# Stored dataset items
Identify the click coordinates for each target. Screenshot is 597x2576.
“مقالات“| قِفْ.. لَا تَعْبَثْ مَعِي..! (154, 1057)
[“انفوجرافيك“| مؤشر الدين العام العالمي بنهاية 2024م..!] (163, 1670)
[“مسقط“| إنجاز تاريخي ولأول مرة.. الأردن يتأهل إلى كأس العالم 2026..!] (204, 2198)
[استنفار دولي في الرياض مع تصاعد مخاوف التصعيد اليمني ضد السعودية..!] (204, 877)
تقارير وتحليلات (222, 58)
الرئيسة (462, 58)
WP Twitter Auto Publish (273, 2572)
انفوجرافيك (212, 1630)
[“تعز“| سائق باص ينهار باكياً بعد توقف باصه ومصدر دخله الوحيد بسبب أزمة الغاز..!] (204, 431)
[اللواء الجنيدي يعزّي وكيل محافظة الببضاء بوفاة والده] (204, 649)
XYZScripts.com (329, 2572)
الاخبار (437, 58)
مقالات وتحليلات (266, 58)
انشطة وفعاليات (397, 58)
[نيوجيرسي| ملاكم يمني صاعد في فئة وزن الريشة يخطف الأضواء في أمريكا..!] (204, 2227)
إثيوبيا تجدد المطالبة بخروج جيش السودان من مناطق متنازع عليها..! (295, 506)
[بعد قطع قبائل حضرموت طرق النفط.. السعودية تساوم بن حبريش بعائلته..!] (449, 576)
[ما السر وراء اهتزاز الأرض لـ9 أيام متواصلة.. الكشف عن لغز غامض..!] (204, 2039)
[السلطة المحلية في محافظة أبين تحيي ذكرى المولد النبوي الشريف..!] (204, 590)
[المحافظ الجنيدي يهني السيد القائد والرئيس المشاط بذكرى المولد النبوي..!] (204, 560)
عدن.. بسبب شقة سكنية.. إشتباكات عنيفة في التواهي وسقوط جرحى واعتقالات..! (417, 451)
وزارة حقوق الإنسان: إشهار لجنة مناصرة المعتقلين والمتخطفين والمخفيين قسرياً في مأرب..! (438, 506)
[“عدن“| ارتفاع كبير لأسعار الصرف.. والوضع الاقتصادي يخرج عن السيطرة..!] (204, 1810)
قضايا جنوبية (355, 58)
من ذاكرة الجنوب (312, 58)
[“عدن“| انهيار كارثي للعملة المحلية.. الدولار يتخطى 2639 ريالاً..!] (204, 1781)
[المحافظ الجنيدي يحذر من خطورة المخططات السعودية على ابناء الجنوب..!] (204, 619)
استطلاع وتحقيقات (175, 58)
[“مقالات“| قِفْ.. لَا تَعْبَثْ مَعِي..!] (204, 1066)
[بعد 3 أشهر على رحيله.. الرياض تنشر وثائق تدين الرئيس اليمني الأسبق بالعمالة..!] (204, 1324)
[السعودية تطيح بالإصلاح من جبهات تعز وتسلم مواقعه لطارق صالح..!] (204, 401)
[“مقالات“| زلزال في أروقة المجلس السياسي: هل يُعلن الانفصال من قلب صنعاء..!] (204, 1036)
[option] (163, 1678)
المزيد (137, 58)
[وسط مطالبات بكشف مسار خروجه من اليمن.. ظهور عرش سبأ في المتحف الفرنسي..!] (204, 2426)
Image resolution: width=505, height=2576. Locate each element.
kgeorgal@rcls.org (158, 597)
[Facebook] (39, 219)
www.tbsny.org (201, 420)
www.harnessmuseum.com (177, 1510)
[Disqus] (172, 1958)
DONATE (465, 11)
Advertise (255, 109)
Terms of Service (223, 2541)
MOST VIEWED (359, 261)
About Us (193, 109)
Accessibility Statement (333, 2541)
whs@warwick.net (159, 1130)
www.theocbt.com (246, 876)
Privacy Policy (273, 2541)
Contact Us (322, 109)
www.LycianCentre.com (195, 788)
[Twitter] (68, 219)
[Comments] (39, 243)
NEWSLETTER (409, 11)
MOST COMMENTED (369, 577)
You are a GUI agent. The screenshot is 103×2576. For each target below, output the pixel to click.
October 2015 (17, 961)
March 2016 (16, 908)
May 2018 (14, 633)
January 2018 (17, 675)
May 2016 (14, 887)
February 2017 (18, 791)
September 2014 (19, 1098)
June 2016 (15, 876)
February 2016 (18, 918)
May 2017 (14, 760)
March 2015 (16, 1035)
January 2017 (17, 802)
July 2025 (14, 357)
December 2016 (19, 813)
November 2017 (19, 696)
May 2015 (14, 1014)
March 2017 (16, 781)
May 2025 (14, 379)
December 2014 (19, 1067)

# Exercise aim
Every line of the entries that includes "المحافظ" must be copied into the answer.

# Your response
[المحافظ الجنيدي يهني السيد القائد والرئيس المشاط بذكرى المولد النبوي..!] (204, 560)
[المحافظ الجنيدي يحذر من خطورة المخططات السعودية على ابناء الجنوب..!] (204, 619)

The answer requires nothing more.